# Bayesian Bandits

In [1]:
import arviz as az
import numpy as np
import matplotlib.pyplot as plt
import pymc as pm

plt.rcParams['figure.dpi'] = 75
plt.rcParams['figure.figsize'] = (6.4, 3.2)

In [2]:
def plot_prior(trace, **options):
    return pm.plot_posterior(trace, group='prior', **options);

In [3]:
def plot_posterior_predictive(trace, **options):
    return pm.plot_posterior(trace, group='posterior_predictive', **options);

In [4]:
def run_samplers(model, *args, **options):
    with model:
        # Sample the prior predictive
        prior_pred = pm.sample_prior_predictive()

        # Sample from the posterior
        trace = pm.sample(*args, **options)

        # Sample from the posterior predictive
        posterior_pred = pm.sample_posterior_predictive(trace)

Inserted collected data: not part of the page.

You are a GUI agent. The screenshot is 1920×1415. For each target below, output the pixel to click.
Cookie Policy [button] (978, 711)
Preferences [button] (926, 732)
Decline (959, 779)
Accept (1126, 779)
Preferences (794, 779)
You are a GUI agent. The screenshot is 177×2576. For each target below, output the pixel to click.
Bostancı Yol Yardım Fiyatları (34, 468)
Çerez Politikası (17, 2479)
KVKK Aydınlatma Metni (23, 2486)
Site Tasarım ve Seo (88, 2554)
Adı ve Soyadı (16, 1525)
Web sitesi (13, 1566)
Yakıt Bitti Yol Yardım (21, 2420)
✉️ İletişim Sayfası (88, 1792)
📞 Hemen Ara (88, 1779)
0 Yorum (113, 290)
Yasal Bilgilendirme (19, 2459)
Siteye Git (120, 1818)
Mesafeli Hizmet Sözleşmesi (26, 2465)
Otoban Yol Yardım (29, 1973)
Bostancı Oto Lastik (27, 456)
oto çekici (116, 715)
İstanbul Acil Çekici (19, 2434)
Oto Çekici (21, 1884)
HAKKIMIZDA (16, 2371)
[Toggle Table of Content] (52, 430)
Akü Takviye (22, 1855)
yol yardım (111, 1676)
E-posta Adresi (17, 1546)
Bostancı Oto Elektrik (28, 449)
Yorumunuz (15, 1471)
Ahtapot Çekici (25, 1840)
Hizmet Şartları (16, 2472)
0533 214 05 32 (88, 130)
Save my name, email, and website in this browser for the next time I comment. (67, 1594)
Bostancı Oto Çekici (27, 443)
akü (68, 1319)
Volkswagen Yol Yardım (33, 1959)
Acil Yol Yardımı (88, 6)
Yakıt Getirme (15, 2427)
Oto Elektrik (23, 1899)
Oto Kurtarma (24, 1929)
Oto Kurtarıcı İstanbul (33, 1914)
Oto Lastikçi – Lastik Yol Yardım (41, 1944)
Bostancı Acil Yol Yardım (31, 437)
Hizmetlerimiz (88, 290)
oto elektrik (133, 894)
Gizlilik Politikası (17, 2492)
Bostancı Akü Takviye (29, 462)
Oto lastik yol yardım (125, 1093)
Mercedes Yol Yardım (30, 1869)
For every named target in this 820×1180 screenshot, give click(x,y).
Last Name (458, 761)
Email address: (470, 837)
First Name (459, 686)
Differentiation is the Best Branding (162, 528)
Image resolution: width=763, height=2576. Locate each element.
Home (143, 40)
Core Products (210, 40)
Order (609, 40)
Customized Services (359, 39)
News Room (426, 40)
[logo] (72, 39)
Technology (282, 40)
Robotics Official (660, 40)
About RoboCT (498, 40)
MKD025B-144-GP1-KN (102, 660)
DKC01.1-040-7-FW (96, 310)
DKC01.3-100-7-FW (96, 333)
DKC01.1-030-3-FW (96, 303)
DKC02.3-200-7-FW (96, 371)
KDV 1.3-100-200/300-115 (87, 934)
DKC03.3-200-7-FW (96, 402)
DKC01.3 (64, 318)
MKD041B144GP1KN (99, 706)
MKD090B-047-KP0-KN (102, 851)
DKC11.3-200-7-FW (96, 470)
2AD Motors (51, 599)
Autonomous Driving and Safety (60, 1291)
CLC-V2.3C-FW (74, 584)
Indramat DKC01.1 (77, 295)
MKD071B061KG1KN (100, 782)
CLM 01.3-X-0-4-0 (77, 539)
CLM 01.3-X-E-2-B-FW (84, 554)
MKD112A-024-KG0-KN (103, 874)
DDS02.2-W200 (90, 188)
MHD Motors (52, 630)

    trace.extend(prior_pred)
    trace.extend(posterior_pred)
    
    return trace

## A/B Testing

Let's get back to the example from the previous notebook, estimating the conversion rate of an email campaign.

For purposes of simulation, let's assume that the actual long run conversion rate for version A is 10%.
We'll use a dictionary to keep track of this probability, `p`, the number of times we have tested this version, `n`, and the number of successful conversions, `k`.

In [5]:
A = dict(p=0.1, n=0, k=0)

When we run a campaign, we'll updated this dictionary with the number of people we contact and the number of conversions, drawn from a binomial distribution with parameters `n` and `p`.

In [6]:
from scipy.stats import binom

def run_campaign(d, n=100):
    d['n'] += n
    d['k'] += binom.rvs(n=n, p=d['p'])

As an example, suppose we send version A to 100 people.

In [7]:
run_campaign(A, 100)
A

We can use this model from the previous notebook to estimate the conversion rate.

In [8]:
with pm.Model() as model:
    conversion_rate = pm.Beta("conversion_rate", 2, 5)
    pm.Binomial("n_signups", p=conversion_rate, n=A['n'], observed=A['k'])
    trace = pm.sample()

Here's the posterior distribution.

In [9]:
az.plot_posterior(trace);

Now suppose we introduce a new promotion that we think is more enticing, and for the sake of the example, we'll assume it is in fact more effective, so `p=0.15`.

In [10]:
B = dict(p=0.15, n=0, k=0)

But we don't know yet that B is more effective, so we'll do an uneven A/B test where we send the new email to 20 people in the next batch of 100.

In [11]:
run_campaign(A, 80)
A

In [12]:
run_campaign(B, 20)
B

Now let's update our beliefs.

## Loop Back to Here

Here's the previous model extended to estimate conversion rates for A and B.

In [13]:
with pm.Model() as model_AB:
    # Priors for conversion rates of A and B
    conversion_rate_A = pm.Beta("conversion_rate_A", alpha=2, beta=5)
    conversion_rate_B = pm.Beta("conversion_rate_B", alpha=2, beta=5)
    
    # Likelihoods for observed data
    obs_A = pm.Binomial("obs_A", p=conversion_rate_A, n=A['n'], observed=A['k'])
    obs_B = pm.Binomial("obs_B", p=conversion_rate_B, n=B['n'], observed=B['k'])
    
    trace = pm.sample()

Here are the posterior distributions.

In [14]:
az.plot_posterior(trace);

Here's how we can plot them on the same axes.

In [15]:
posterior = az.extract(trace)
samples_A = posterior["conversion_rate_A"].values
samples_B = posterior["conversion_rate_B"].values

az.plot_kde(samples_A, label="conversion_rate_A")
az.plot_kde(samples_B, label="conversion_rate_B", plot_kwargs={"color": "C1"})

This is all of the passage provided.